About four years ago, two professors on campus got together and decided to create something that would encourage students to be more understanding and accepting towards others—specifically those in the LGBT community.
Dr. Alan Hines and Dr. Curtis Herr, both faculty members of KU’s English department, sit down once a semester and choose a film that typically provides “positive depictions of the LGTB experience,” according to Hines. They call this event the Pride Against Prejudice Film Series.
In the past, the series has shown films such as 2010’s The Kids Are Alright, Rent and 2007’s Save Me, a film about a young man who is forced into a Christian-run ministry in an attempt to cure him of his “gay affliction,” that Hines actually worked on as a screenwriter. A few other low-budget films have been shown, which Hines feels portray “the most accurate” depiction of the LGBT experience.
On Wednesday, April 17, the series will continue with Hedwig and the Angry Inch, a stage musical turned film about Hedwig Robinson, a transgender female who suffered a botched operation in order to leave communist East Germany and move to America with the man she loves, an American G.I. named Luther. Once in America Hedwig must deal with Luther eventually leaving her for a man by forming a rock band. She then befriends a man named Tommy Speck, who she writes songs with and believes she has fallen in love with. Once Tommy runs off and becomes famous using the songs Hedwig wrote, it is truly the time for Hedwig and her band, The Angry Inch, to figure out how they are going to survive.
A main theme in this film is that of “finding your other half,” discussed Hines.
In the film, Hedwig uses music to refer to Aristophanes’ speech in Plato’s Symposium, which explains that human beings were once round, two-faced, four-armed and four-legged beings. The idea is that humans were split, leaving us to walk the earth desperately searching for our other half. This is something that Hedwig longs for throughout the entire film, and does so just like anyone else would, regardless of their sex, gender or orientation.
Hines discussed how great Hedwig and the Angry Inch is because of how it portrays the differences in sex, gender and orientation.
“It’s a way of seeing what diversity is within each of us,” said Hines.
“It explains it as a real celebration,” said Herr. “It’s not a downer at all; it’s a celebration of diversity.”
Hines also spoke about the diversity here on KU’s campus and how exciting it is to be a part of a university that is so open to individuals being just that—individuals.
“It’s great to be on a campus that’s so open to diversity,” said Hines. “People here are finding ways to be who they are.”
“I really want to support and encourage people to come out,” said Herr. “It’s such a unique film with a huge following.”
Herr talked about how stunned he was after watching the film, stating, “I could not move at the end of it.

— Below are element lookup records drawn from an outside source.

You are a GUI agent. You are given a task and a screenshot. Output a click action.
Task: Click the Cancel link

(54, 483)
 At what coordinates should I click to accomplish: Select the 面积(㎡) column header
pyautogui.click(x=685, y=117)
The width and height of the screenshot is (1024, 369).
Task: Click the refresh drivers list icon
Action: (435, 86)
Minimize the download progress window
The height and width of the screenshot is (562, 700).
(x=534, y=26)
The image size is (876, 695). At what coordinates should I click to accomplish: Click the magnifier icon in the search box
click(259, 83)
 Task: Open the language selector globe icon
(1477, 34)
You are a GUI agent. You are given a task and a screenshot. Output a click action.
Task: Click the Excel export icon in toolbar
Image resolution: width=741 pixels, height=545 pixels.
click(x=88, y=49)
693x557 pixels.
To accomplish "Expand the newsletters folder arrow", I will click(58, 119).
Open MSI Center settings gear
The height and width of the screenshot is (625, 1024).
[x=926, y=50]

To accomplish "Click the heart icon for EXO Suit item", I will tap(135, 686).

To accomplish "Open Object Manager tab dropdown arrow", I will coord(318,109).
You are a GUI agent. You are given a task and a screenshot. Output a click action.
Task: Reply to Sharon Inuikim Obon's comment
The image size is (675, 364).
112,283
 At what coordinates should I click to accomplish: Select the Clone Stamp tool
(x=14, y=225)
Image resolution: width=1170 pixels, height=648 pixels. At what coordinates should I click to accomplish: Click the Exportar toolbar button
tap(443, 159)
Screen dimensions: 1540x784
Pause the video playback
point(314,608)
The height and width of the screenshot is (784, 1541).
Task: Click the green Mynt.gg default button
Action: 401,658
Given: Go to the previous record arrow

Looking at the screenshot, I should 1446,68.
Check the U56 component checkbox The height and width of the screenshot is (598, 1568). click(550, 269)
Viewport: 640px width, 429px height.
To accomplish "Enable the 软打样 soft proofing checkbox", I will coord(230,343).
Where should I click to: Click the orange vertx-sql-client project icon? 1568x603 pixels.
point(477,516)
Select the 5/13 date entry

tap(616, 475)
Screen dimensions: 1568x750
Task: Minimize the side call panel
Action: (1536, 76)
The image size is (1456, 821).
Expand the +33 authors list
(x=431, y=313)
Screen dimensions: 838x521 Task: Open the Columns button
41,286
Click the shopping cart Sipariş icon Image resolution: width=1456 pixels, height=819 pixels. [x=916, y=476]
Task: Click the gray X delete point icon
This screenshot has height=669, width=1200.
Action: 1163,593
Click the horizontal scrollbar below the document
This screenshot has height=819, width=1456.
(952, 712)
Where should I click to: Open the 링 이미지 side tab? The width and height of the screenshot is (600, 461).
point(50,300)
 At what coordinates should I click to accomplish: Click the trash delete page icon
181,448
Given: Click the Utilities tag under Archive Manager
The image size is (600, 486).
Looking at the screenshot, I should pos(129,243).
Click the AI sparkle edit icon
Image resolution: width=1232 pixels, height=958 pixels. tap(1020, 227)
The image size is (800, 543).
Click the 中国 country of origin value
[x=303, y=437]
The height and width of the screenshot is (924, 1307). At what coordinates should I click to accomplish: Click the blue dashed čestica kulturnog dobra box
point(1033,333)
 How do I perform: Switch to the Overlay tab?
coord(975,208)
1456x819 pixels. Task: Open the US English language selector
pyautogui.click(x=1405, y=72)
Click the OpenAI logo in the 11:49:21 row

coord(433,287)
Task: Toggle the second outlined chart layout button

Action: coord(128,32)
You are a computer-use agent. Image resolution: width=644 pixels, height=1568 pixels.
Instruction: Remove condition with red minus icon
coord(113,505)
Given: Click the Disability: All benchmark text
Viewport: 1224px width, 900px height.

So much was running through my head.”
“It really drives a powerful message,” Herr reiterated. “Do our past social experiences create us or do we create ourselves?”
Herr also describes the film as a combination of animation, fantasy, music video and autobiography. He also promotes the film’s “incredible” score.
Hedwig and the Angry Inch will be shown in Academic Forum room 101, followed by a discussion with Hines and Herr. Admission is free.